> **Action item**: Your answer should consist solely of the lines from the one containing "The height and" through the end of the entries below, duplicated exactly.

*** Exercise materials

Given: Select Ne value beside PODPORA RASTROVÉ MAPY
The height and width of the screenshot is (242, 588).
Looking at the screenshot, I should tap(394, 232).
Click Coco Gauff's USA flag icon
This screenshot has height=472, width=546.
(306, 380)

******

> **Result for this exercise**:
The height and width of the screenshot is (242, 588).
Looking at the screenshot, I should tap(394, 232).
Click Coco Gauff's USA flag icon
This screenshot has height=472, width=546.
(306, 380)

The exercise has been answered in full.